Work to be completed.
Please read the transcript excerpt about executive orders below: on what website does one speaker recommend reading the immigration executive order?

Page excerpt.
————————

President Trump said, yes, I uh had businesses that's declared bankruptcy because the bankruptcy laws exist.
Use them.
I take the um exemption that's only available to real estate developers uh in order to reduce my taxes.
But that's not the ends justifying the means.
That's just following tax law.
What's so or following f financial statutes that are that exists.
So what's what's the problem?
But but it is and justifying the means when it's something where it's you have a choice.
He had a choice whether to go bankrupt or whether to work out with um smaller.
Okay, but that that's a strategic decision made within the within the confines of the private sector for somebody who's working or runs a corporation.
We're talking about policy and presidents and and government here.
So do you have an example on that?
The further you get from the middle, the more the hypocrisy.
Take, for instance, executive order.
No, I don't know.
The middle bores me a lot of the time, so you're gonna have to sell me you're gonna sell me a lot harder than this.
the the um executive orders.
The the the right went absolutely nuts on President Obama's executive orders.
And he did use an excessive amount of executive orders to get around Congress.
But, Tom, it wasn't the amount.
The mass number of executive orders isn't what mattered.
It was what the orders were and how they conflicted either with existing federal statute or with the Constitution.
Two executive orders.
One executive order could be disastrous.
The argument was that he was using executive orders excessively.
Not that he was that he's a bigger one.
With the ex but with the extent of the order.
They're executive orders about how, you know, the the the mess hall at the White House is g is gonna be closed three hours early.
I mean th that executive orders have a huge span as to what they cover.
The ones that Obama Obama going around and he would say this.
I'm gonna go around Congress.
There I we're not gonna wait for them to act.
He was usurping the legislative prerogative using his pen and his phone.
Got a pen on a phone.
And that's what he was doing.
So that's not the same thing as signing an executive order on immigration, for example, that says and it's in the order, by the way.
I would I would commend you to go read it on White House.gov to the extent permitted by law.
By the way, some of the executive orders or some aspects of the executive order he signed on immigration is just saying we're gonna enforce the law.

————————

Supplied records.
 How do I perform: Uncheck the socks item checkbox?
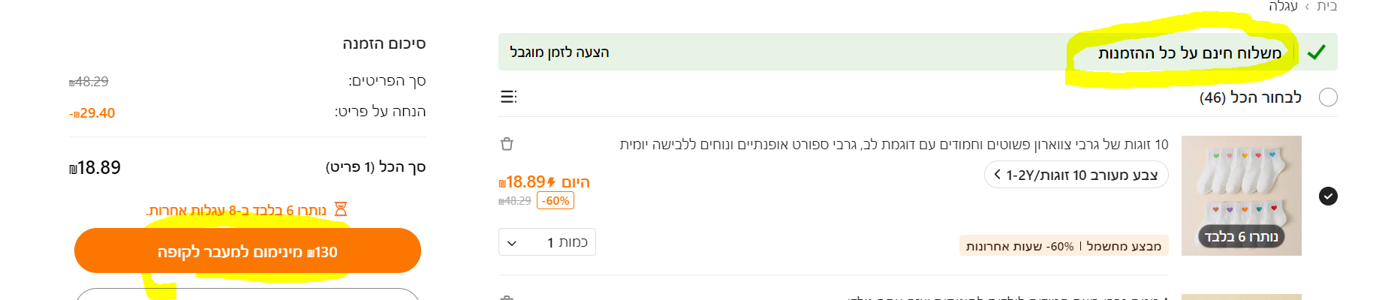[1328, 197]
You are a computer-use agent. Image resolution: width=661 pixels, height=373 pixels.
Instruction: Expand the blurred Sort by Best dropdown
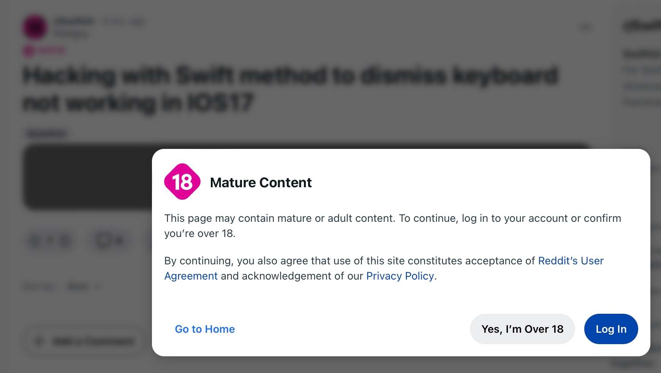point(84,286)
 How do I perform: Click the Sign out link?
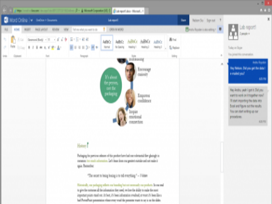pos(211,20)
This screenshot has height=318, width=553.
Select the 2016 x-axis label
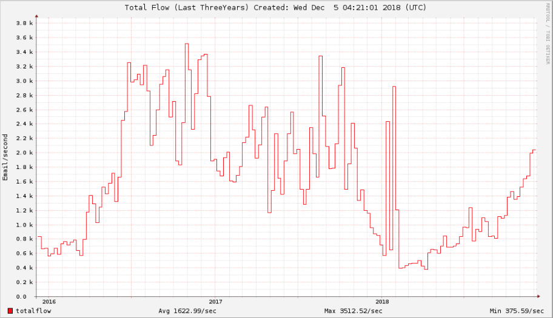coord(49,302)
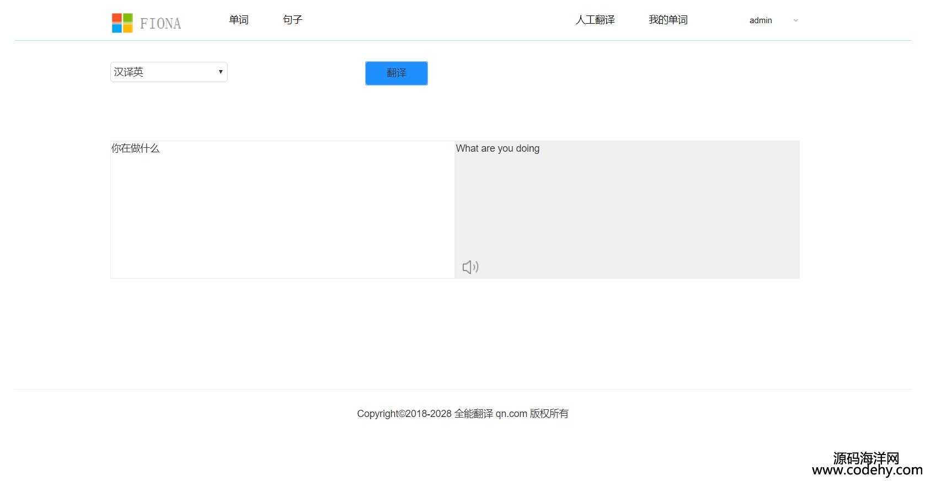Click the 源码海洋网 watermark text
Screen dimensions: 925x481
(866, 458)
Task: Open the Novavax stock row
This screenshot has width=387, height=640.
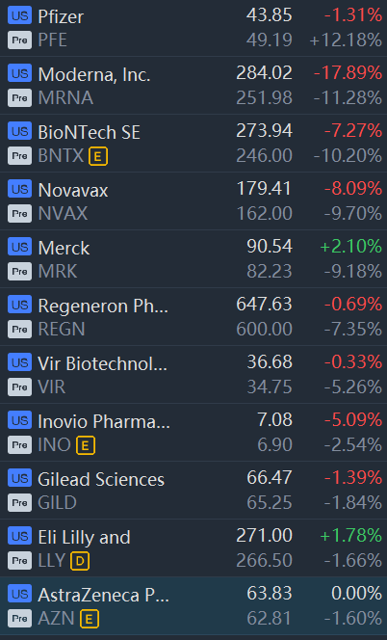Action: [194, 200]
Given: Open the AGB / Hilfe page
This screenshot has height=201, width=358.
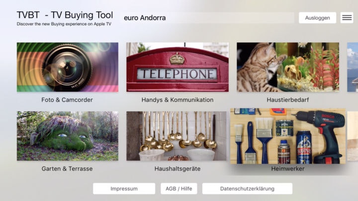Looking at the screenshot, I should [x=179, y=189].
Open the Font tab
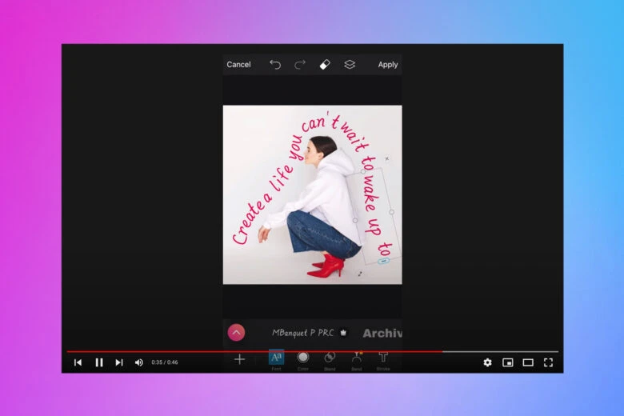This screenshot has height=416, width=624. point(276,358)

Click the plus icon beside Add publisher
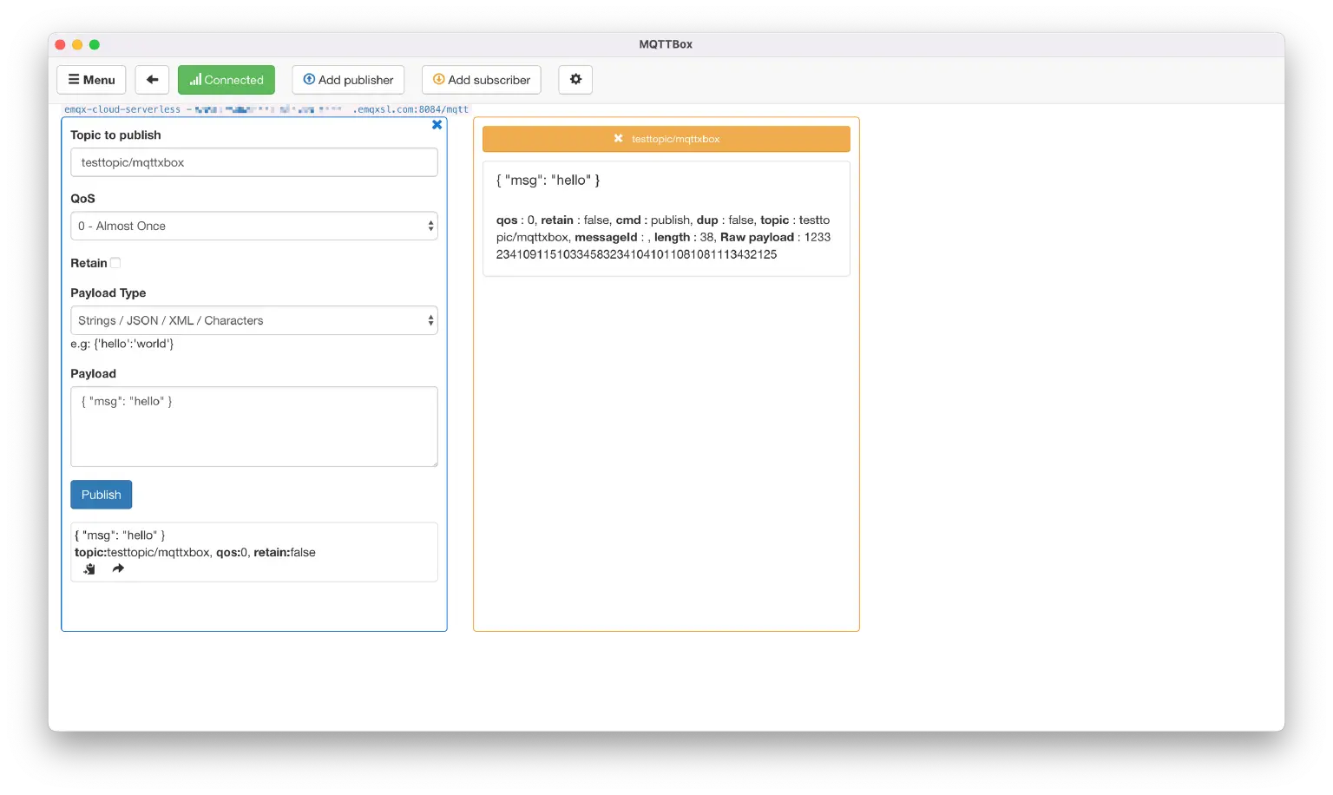(310, 79)
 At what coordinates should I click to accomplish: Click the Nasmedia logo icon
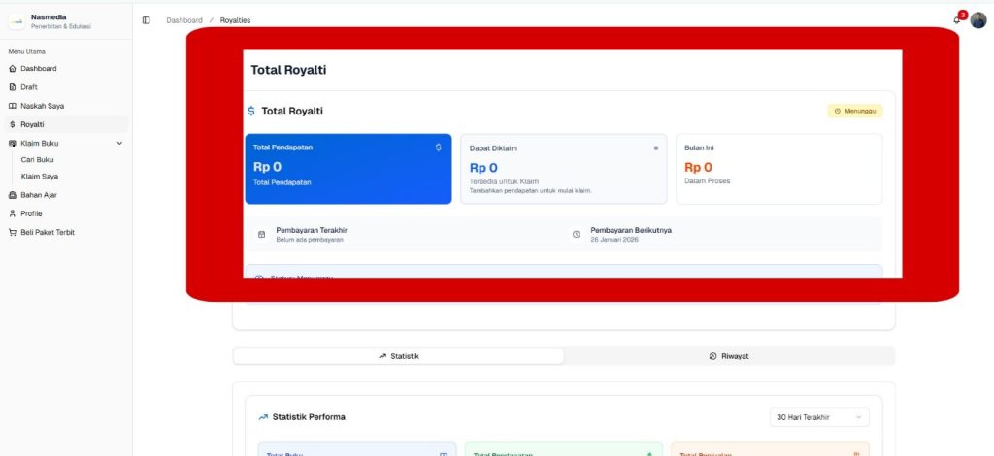[17, 21]
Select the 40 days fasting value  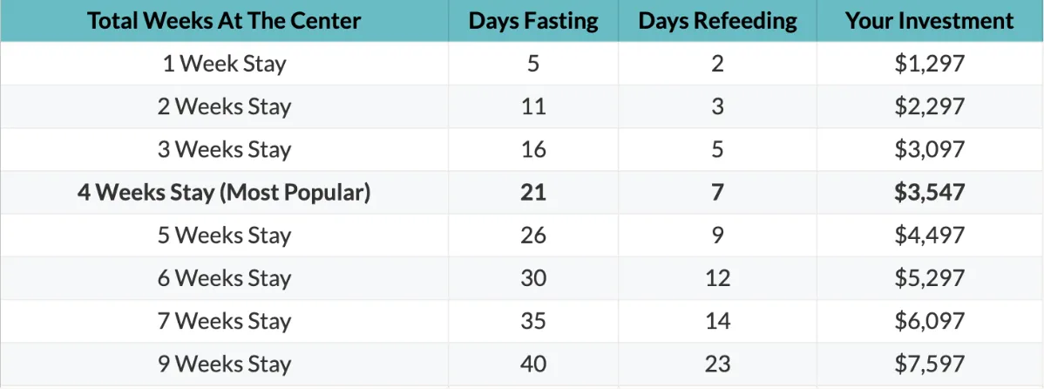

————————

Finished exercise.
White House.gov